Repeat the entries below exactly, pictures excluded.

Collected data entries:
━━━━━━━━━━━━━━━━

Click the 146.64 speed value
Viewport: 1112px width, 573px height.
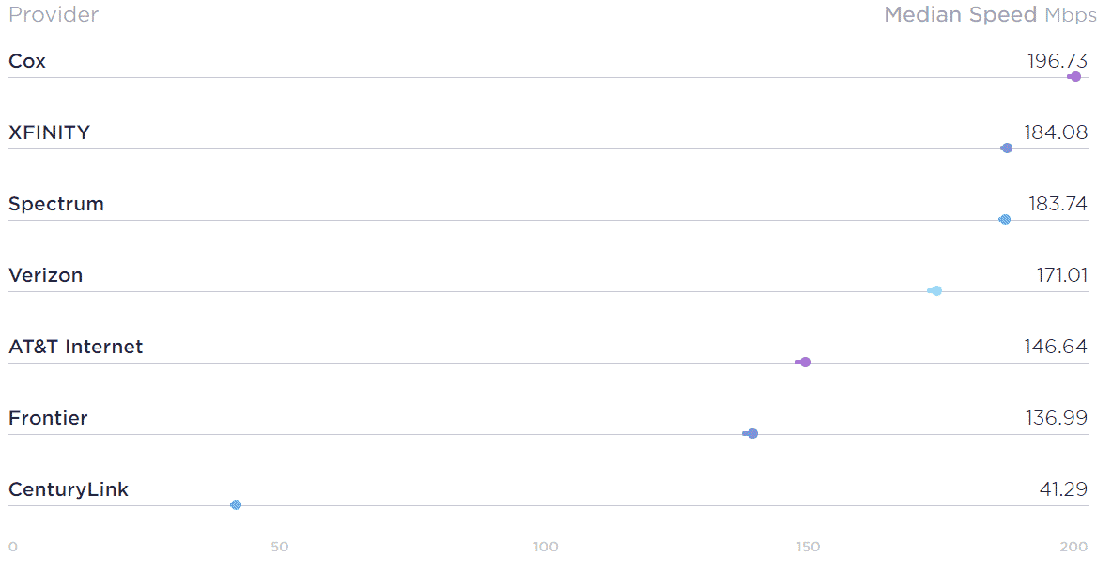click(x=1056, y=347)
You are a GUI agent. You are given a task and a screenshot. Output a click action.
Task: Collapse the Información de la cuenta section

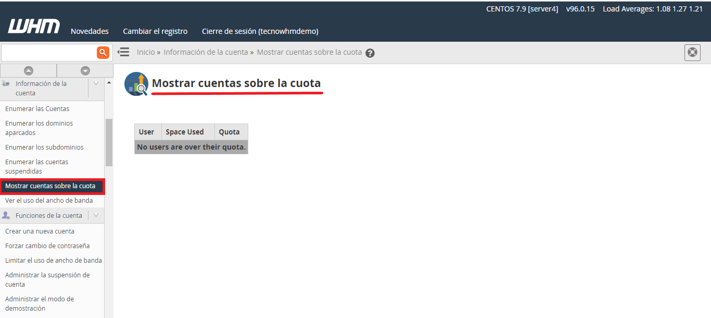96,83
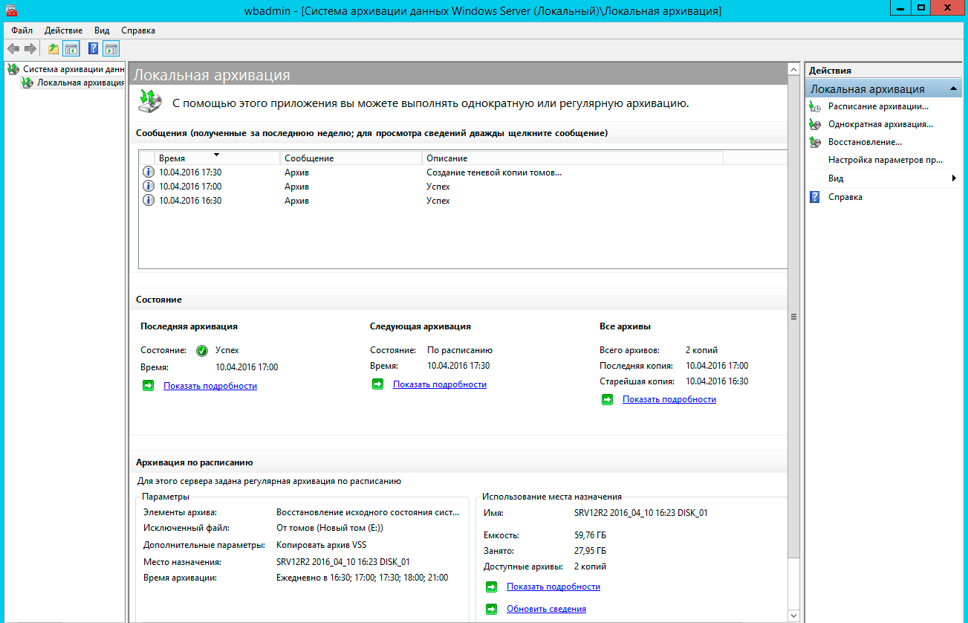The image size is (968, 623).
Task: Open Восстановление from the Actions pane
Action: (865, 141)
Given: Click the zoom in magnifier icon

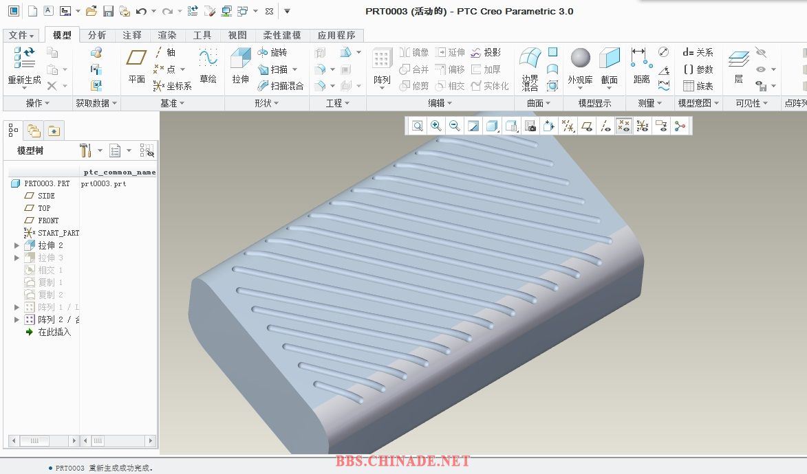Looking at the screenshot, I should point(435,126).
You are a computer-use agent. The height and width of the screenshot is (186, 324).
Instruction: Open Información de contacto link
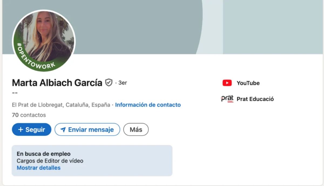148,105
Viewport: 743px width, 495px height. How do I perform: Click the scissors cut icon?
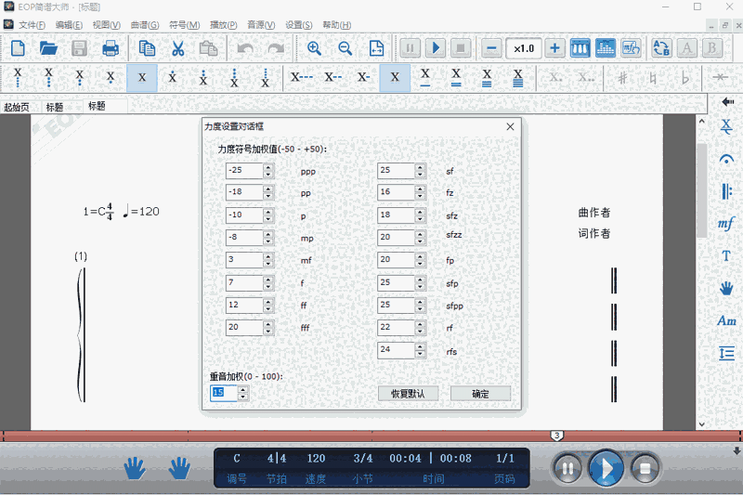tap(177, 48)
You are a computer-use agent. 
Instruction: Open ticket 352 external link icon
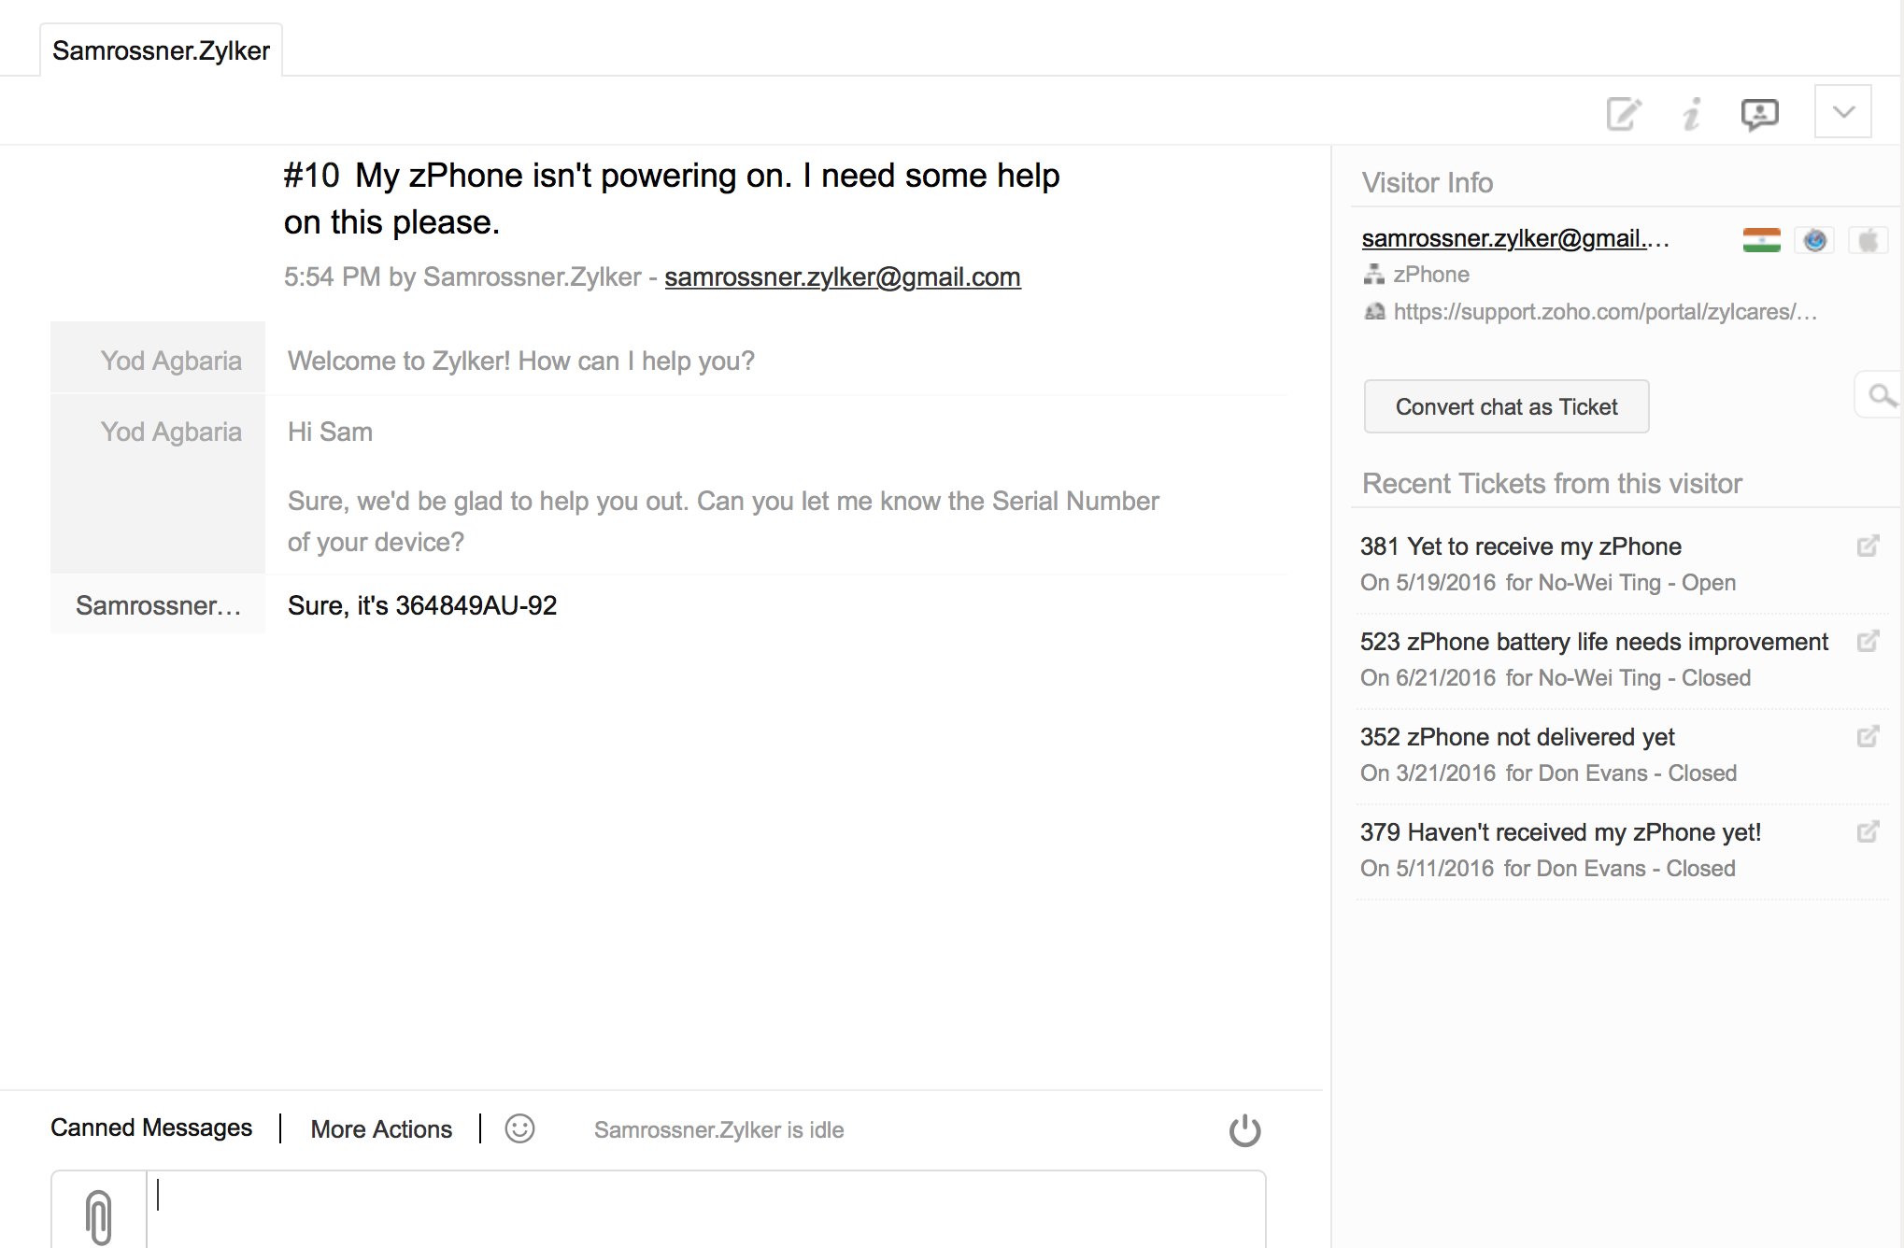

━━━━━━━━━━━━━━━━

» Exercise output
Click the 146.64 speed value
Viewport: 1112px width, 573px height.
click(x=1056, y=347)
You are a GUI agent. You are given a task and a screenshot. Output a click action.
Task: Collapse the Información de la cuenta section

96,83
The image size is (968, 623).
Task: Open Восстановление from the Actions pane
Action: (865, 141)
Given: Click the zoom in magnifier icon

Looking at the screenshot, I should point(435,126).
You are a computer-use agent. The height and width of the screenshot is (186, 324).
Instruction: Open Información de contacto link
148,105
Viewport: 743px width, 495px height. How do I perform: Click the scissors cut icon?
tap(177, 48)
You are a computer-use agent. 
Instruction: Open ticket 352 external link icon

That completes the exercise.